Ledipasvir/sofosbuvir, sold under the trade name Harvoni among others, is a medication used to treat hepatitis C.[7] It is a fixed-dose combination of ledipasvir and sofosbuvir.[7] Cure rates are 94% to 99% in people infected with hepatitis C virus (HCV) genotype 1.[8] Some evidence also supports use in HCV genotype 3 and 4.[8] It is taken daily by mouth for 8–24 weeks.[7]

It is generally well tolerated.[9] Common side effects include muscle pains, headache, nausea, rash, and cough.[7] It is unclear if use in pregnancy is safe for the baby.[7] Ledipasvir works by decreasing the activity of NS5A and sofosbuvir works by decreasing the activity of NS5B polymerase.[7]
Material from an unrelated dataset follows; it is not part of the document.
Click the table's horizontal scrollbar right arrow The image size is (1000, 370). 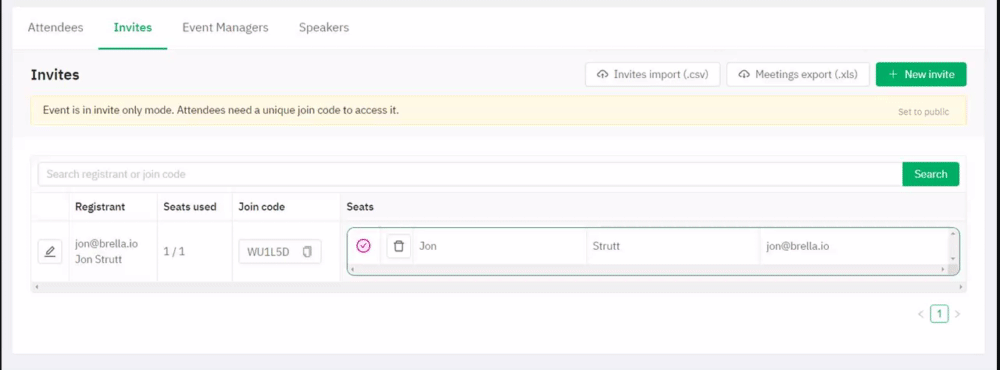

Ledipasvir/sofosbuvir was approved for medical use in the United States, in the European Union, and in Canada in 2014.[7][10][6][11][12] It is on the World Health Organization's List of Essential Medicines.[13]

Medical uses[]

Cure rates are 94% to 99% in people infected with genotype 1 (46% of HCV cases).[14] It has also been evaluated for the treatment of infection with other hepatitis C genotypes, and has shown promising results in genotypes 3 and 4 (making up 30% and less than 22% of HCV cases respectively).[8][5][15][14]

Resistance[]

NS5A mutations[]

Multiple mutations of HCV replicons are necessary to cause a significant effect in resistance due to multiple mechanisms of action.[16] In general, HCV genotype 1a is less resistant to mutation than genotype 1b.[17]
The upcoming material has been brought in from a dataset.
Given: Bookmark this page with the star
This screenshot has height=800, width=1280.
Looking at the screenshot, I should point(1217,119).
For genotype 1b a single amino acid substitution (e.g. L31V) in the replicon had less than a 100 fold increase in resistance to the ledipasvir in Harvoni, while a two amino acid substitution had over a 1000 fold increase in resistance.[17][18] Genotype 1a had a similar but more substantial increase in resistance with each respective increase in amino acid substitution with resistance associated substitutions at K24R, M28T/V, Q30R/H/K/L, L31M, and or Y93H/N.[5]
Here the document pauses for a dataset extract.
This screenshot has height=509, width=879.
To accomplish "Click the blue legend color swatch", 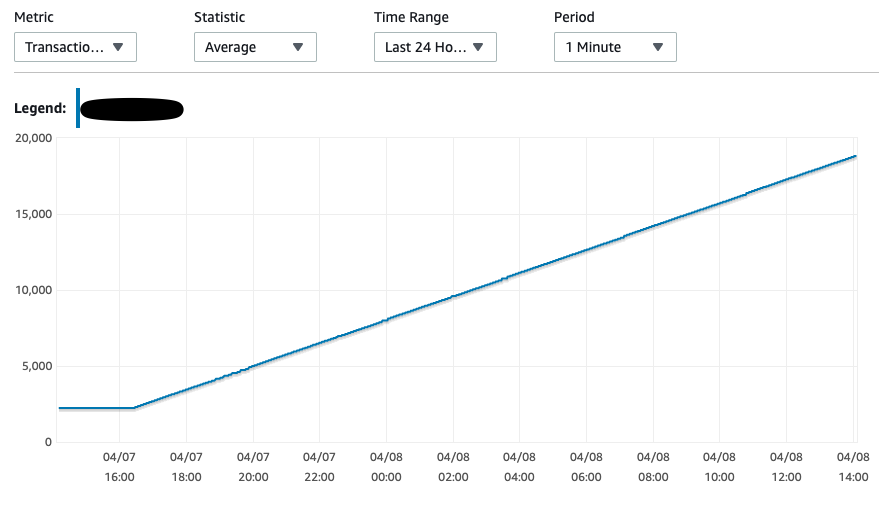I will coord(78,108).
NS5A polymorphisms also have an effect on viral resistance with the most common resistance-associated amino acid substitutions detected at Q30R, Y93H or N, and L31M in patients with a rapid virological response (RVR).[5] The specific baseline NS5A resistance-associated polymorphisms observed in clinical trials were M28T/V, Q30H, Q30R, L31M, H58P, Y93H, and Y93N in genotype 1a and L28M, A92T, and Y93H in genotype 1b.[5] Patients with multiple baseline NS5A polymorphisms tend to have higher relapse rates when using ledipasvir/sofosbuvir.[5] The difference in relapse rates between treatment naive and treatment experience groups with baseline NS5A polymorphisms ranges from 1% after a 12-week regimen and 0% after a 24-week regimen respectively.[17][5]

NS5B mutations[]

A single amino acid substitution S282T contributes to viral resistance and decreases the activity of sofosbuvir in ledipasvir/sofosbuvir by approximately 2 to 18 fold.[17][19]

Cross resistance[]

No cross resistance was seen in the combination of ledipasvir and sofosbuvir in ION phase 1,2 and, 3 clinical trials as ledipasvir was fully active against sofosbuvir-resistance-associated substitutions and vice versa.[5][20]

Side effects[]

More than 10% of people taking ledipasvir/sofosbuvir have headaches or fatigue; rashes, nausea, diarrhea, and insomnia occur in between 1% and 10% of people taking it.[5][4]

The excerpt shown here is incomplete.